It doesn't look like you have a tub flange at all from the pictures. but maybe just the lighting? a flange/lip would be about 3/4-1" tall behind the tile.


I've had a similar situation in some rentals of mine. All the tubs are cast iron from the 30's to 40's and were not meant to be showers, they have no lip at all, just a slight 1/8-1/4 inch "hill" at the edge of the tub.

When I did my most recent remodel of one, I didn't want to rip out the cast iron tub as it was in good shape, and would be a bear to remove, so I purchased some aluminum L bracket from the home store. I believe it was 3/4". I used Schluter's kerdi fix to adhere it to the outside edge of the tub. I was doing kerdi board for the walls so I had it on hand, and it is quite an amazing adhesive/caulk.

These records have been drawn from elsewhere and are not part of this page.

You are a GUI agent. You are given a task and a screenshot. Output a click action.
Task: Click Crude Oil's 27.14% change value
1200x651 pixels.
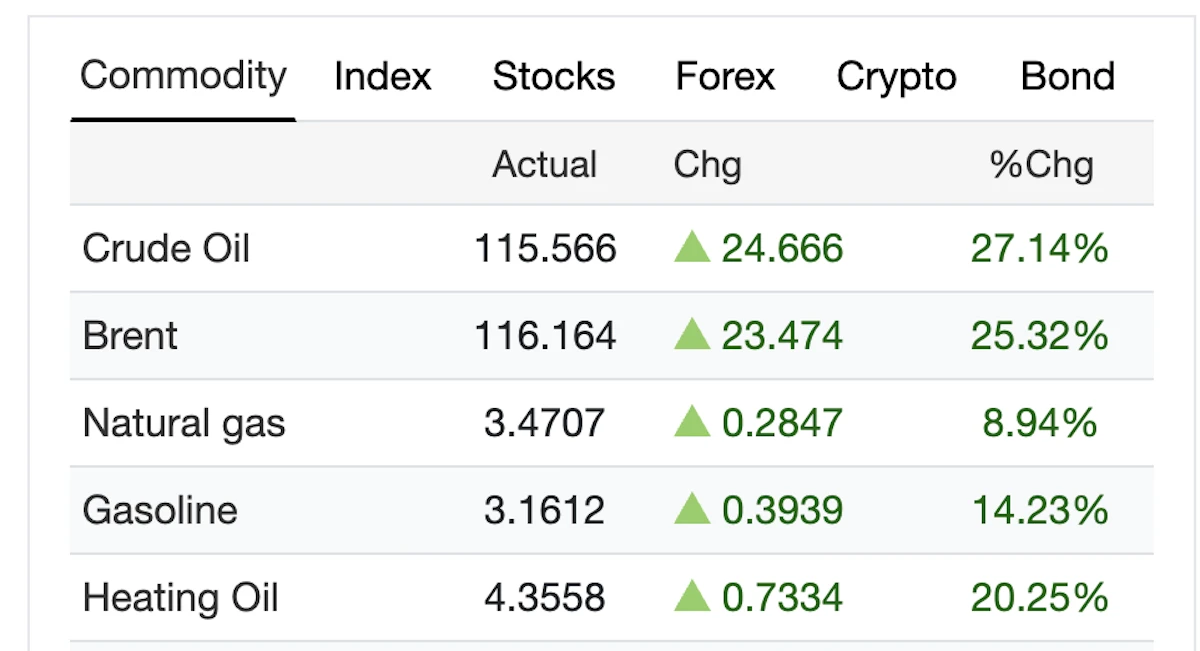tap(1039, 248)
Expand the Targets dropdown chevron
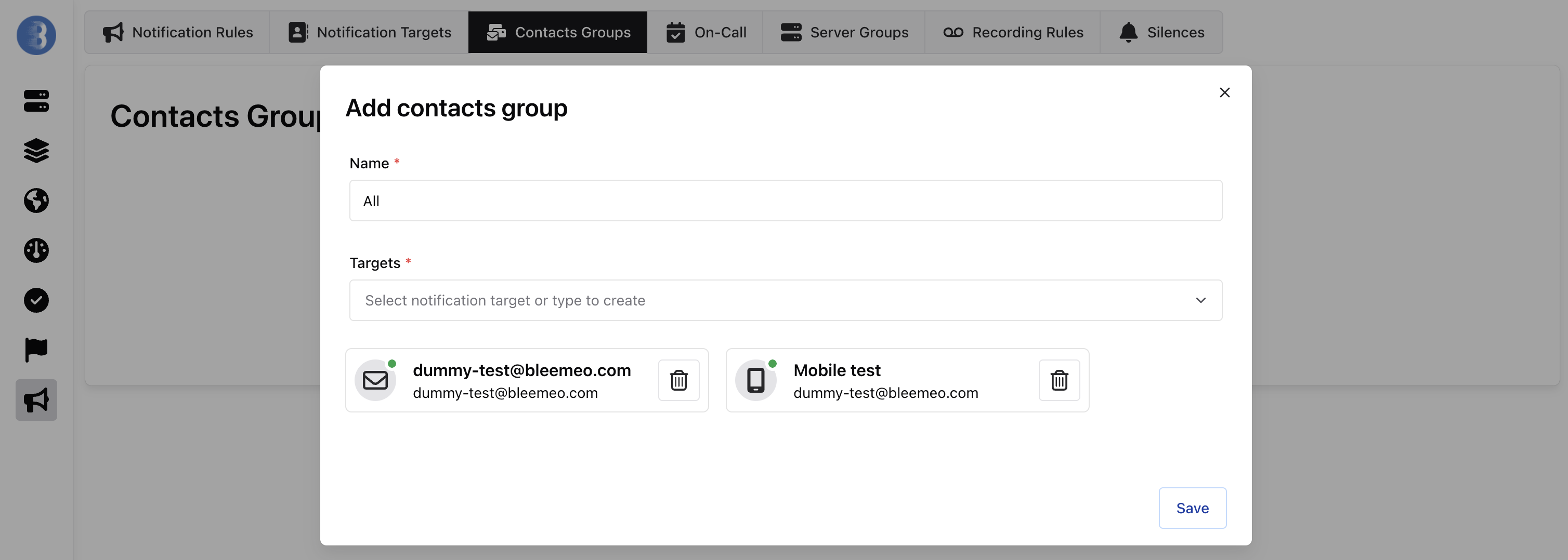This screenshot has width=1568, height=560. (1200, 300)
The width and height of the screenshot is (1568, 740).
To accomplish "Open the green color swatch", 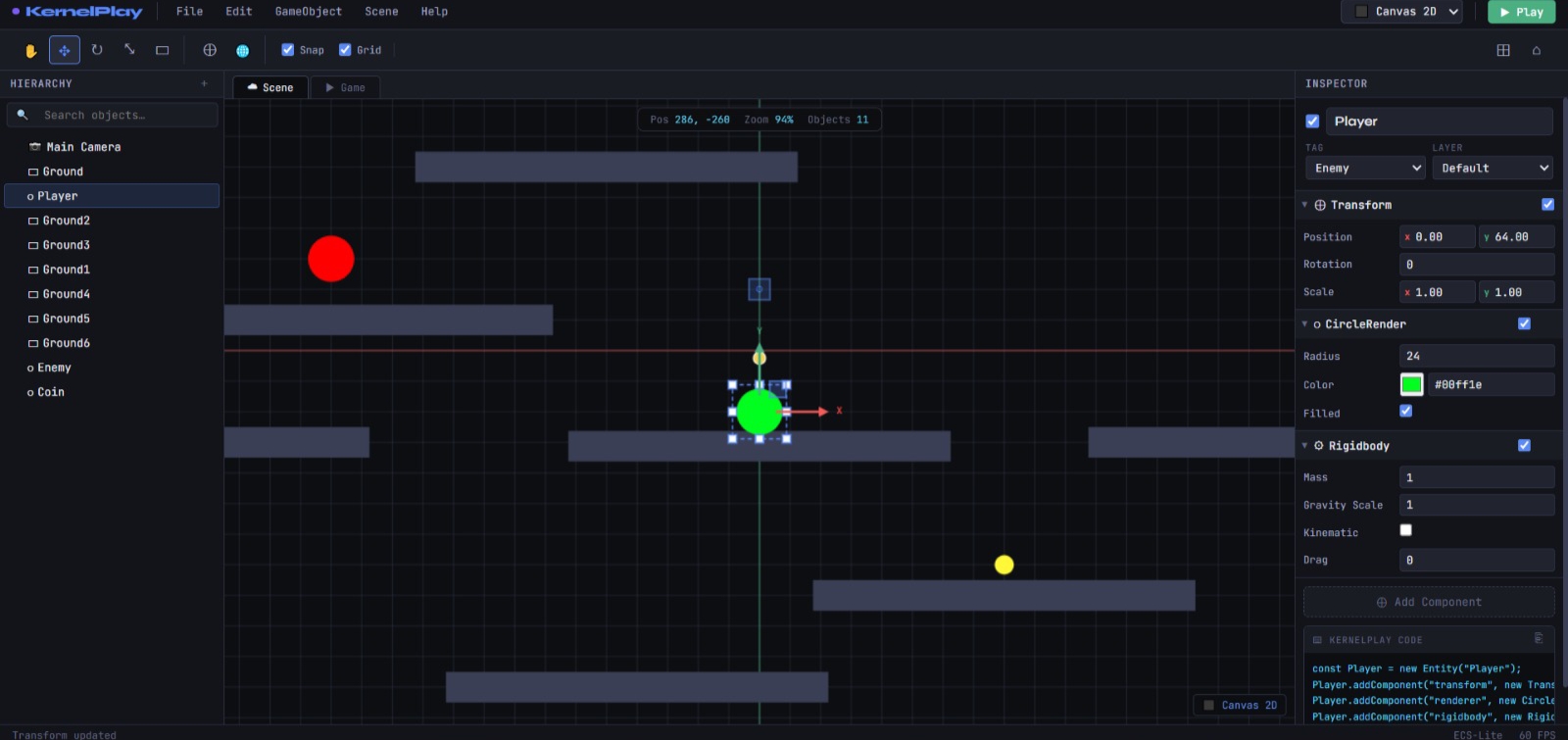I will pyautogui.click(x=1411, y=385).
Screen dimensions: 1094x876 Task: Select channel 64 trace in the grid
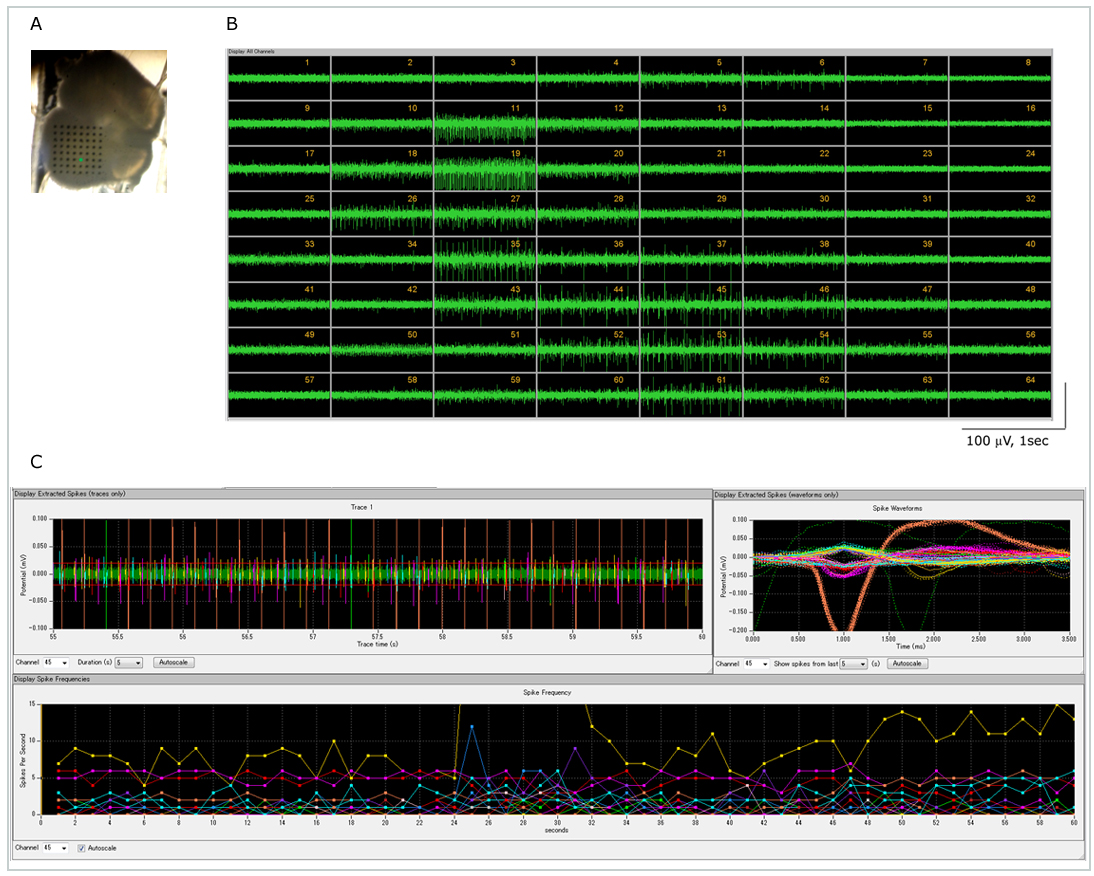999,396
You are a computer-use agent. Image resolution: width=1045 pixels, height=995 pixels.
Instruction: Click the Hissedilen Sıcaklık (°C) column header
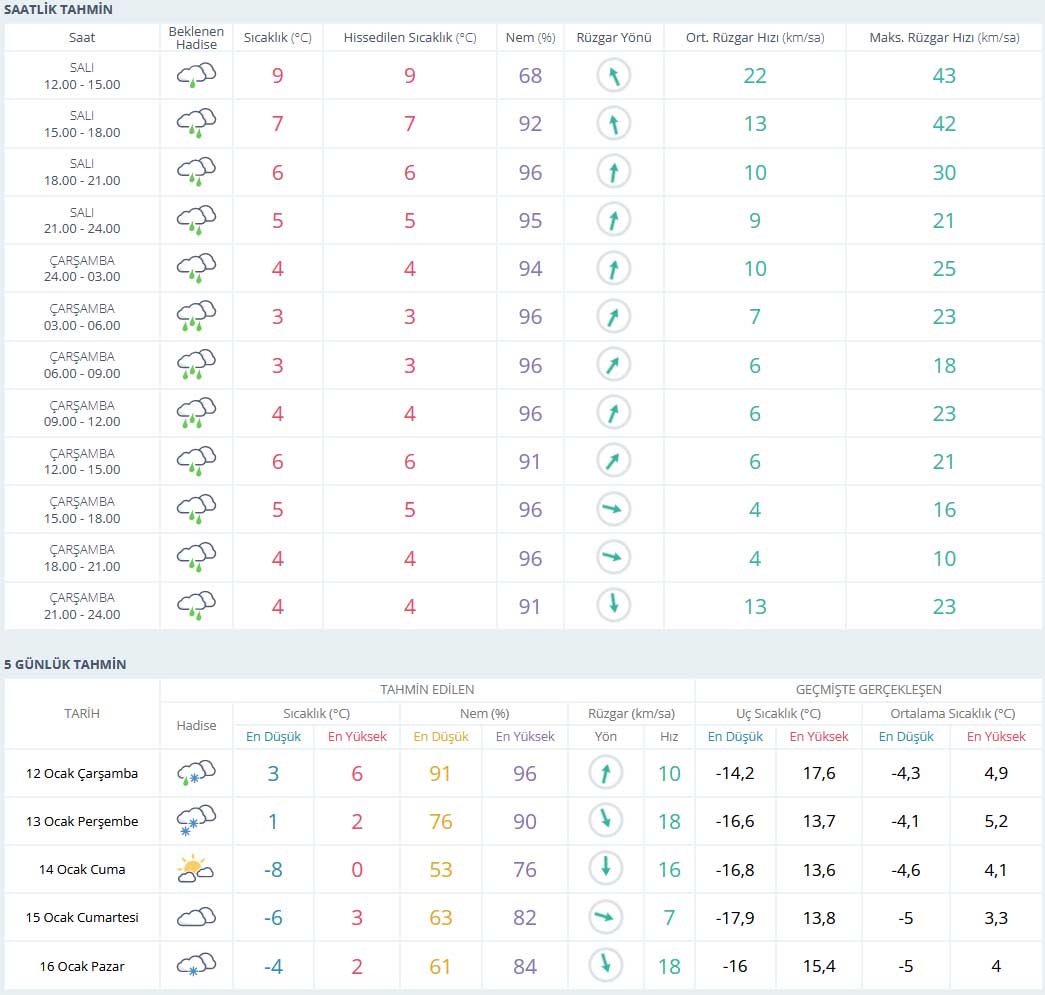pos(410,38)
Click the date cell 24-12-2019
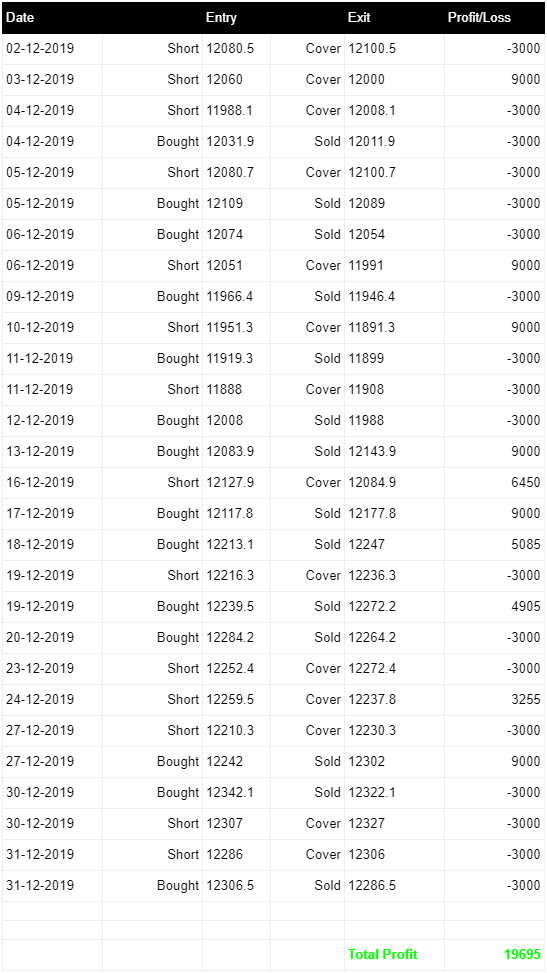The height and width of the screenshot is (973, 547). (x=40, y=699)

I've since used it in many applications for closing up gaps, seams, and what not. Its very expensive, but worth it to me as it works really well.


In your situation, if you are not remodeling, you may get away using kerdi-fix or something similar back there. Its a bit of a pain, but you can actually build it up in layers and tool it somewhat flat just behind the tiles, then apply silicone caulking over it. I would do it this way, as further down the road when I need to re-caulk, I wouldn't want to be digging all that old caulk out.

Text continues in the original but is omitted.